▶ [WHAT TO DO]:
No record may be omitted; give all of them again exactly.

(Beginning of SUPPLIED RECORDS)

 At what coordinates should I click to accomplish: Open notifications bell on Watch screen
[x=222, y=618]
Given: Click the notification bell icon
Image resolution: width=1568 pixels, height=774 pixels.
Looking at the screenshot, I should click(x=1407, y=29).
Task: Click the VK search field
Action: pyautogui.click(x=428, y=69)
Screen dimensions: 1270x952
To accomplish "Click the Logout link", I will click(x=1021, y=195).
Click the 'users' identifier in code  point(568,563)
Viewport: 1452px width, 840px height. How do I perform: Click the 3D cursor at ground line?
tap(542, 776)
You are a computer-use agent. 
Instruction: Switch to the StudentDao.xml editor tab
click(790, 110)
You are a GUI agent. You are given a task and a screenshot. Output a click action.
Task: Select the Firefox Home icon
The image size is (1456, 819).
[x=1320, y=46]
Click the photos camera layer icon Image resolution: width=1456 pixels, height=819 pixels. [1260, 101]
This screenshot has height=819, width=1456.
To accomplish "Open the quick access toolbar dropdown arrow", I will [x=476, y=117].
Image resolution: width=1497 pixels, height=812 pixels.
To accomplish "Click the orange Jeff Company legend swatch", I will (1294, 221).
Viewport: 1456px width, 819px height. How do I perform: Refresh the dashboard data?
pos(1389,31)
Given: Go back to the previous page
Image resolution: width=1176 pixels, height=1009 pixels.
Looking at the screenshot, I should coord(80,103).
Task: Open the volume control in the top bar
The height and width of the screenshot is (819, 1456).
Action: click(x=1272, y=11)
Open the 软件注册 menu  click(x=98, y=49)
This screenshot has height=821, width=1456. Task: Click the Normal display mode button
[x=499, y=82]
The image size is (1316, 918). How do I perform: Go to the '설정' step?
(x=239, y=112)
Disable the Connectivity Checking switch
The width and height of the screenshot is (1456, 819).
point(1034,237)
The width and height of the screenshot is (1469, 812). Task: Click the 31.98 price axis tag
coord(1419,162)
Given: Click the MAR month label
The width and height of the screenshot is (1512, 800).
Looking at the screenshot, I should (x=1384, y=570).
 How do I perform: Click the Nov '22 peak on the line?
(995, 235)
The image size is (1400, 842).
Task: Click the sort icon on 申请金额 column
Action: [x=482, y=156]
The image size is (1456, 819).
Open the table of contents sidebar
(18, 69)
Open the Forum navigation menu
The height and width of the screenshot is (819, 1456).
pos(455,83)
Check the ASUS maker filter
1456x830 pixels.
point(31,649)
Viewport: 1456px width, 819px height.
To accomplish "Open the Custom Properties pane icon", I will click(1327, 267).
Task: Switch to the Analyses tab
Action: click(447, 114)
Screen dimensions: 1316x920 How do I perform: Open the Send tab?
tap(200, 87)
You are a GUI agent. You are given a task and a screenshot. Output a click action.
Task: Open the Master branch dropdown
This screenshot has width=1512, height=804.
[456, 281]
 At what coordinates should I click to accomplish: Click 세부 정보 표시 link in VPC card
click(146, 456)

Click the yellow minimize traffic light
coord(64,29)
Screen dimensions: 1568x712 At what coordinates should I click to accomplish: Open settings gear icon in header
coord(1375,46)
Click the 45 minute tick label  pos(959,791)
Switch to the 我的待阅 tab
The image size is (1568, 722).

(End of SUPPLIED RECORDS)

▶ [WRITTEN SOLUTION]:
 At what coordinates should I click to accomplish: Open notifications bell on Watch screen
[x=222, y=618]
Given: Click the notification bell icon
Image resolution: width=1568 pixels, height=774 pixels.
Looking at the screenshot, I should click(x=1407, y=29).
Task: Click the VK search field
Action: pyautogui.click(x=428, y=69)
Screen dimensions: 1270x952
To accomplish "Click the Logout link", I will click(x=1021, y=195).
Click the 'users' identifier in code  point(568,563)
Viewport: 1452px width, 840px height. How do I perform: Click the 3D cursor at ground line?
tap(542, 776)
You are a computer-use agent. 
Instruction: Switch to the StudentDao.xml editor tab
click(790, 110)
You are a GUI agent. You are given a task and a screenshot. Output a click action.
Task: Select the Firefox Home icon
The image size is (1456, 819).
[x=1320, y=46]
Click the photos camera layer icon Image resolution: width=1456 pixels, height=819 pixels. [1260, 101]
This screenshot has height=819, width=1456.
To accomplish "Open the quick access toolbar dropdown arrow", I will [x=476, y=117].
Image resolution: width=1497 pixels, height=812 pixels.
To accomplish "Click the orange Jeff Company legend swatch", I will (1294, 221).
Viewport: 1456px width, 819px height. How do I perform: Refresh the dashboard data?
pos(1389,31)
Given: Go back to the previous page
Image resolution: width=1176 pixels, height=1009 pixels.
Looking at the screenshot, I should coord(80,103).
Task: Open the volume control in the top bar
The height and width of the screenshot is (819, 1456).
Action: click(x=1272, y=11)
Open the 软件注册 menu  click(x=98, y=49)
This screenshot has height=821, width=1456. Task: Click the Normal display mode button
[x=499, y=82]
The image size is (1316, 918). How do I perform: Go to the '설정' step?
(x=239, y=112)
Disable the Connectivity Checking switch
The width and height of the screenshot is (1456, 819).
point(1034,237)
The width and height of the screenshot is (1469, 812). Task: Click the 31.98 price axis tag
coord(1419,162)
Given: Click the MAR month label
The width and height of the screenshot is (1512, 800).
Looking at the screenshot, I should (x=1384, y=570).
 How do I perform: Click the Nov '22 peak on the line?
(995, 235)
The image size is (1400, 842).
Task: Click the sort icon on 申请金额 column
Action: [x=482, y=156]
The image size is (1456, 819).
Open the table of contents sidebar
(18, 69)
Open the Forum navigation menu
The height and width of the screenshot is (819, 1456).
pos(455,83)
Check the ASUS maker filter
1456x830 pixels.
point(31,649)
Viewport: 1456px width, 819px height.
To accomplish "Open the Custom Properties pane icon", I will click(1327, 267).
Task: Switch to the Analyses tab
Action: click(447, 114)
Screen dimensions: 1316x920 How do I perform: Open the Send tab?
tap(200, 87)
You are a GUI agent. You are given a task and a screenshot. Output a click action.
Task: Open the Master branch dropdown
This screenshot has width=1512, height=804.
[456, 281]
 At what coordinates should I click to accomplish: Click 세부 정보 표시 link in VPC card
click(146, 456)

Click the yellow minimize traffic light
coord(64,29)
Screen dimensions: 1568x712 At what coordinates should I click to accomplish: Open settings gear icon in header
coord(1375,46)
Click the 45 minute tick label  pos(959,791)
Switch to the 我的待阅 tab
The image size is (1568, 722).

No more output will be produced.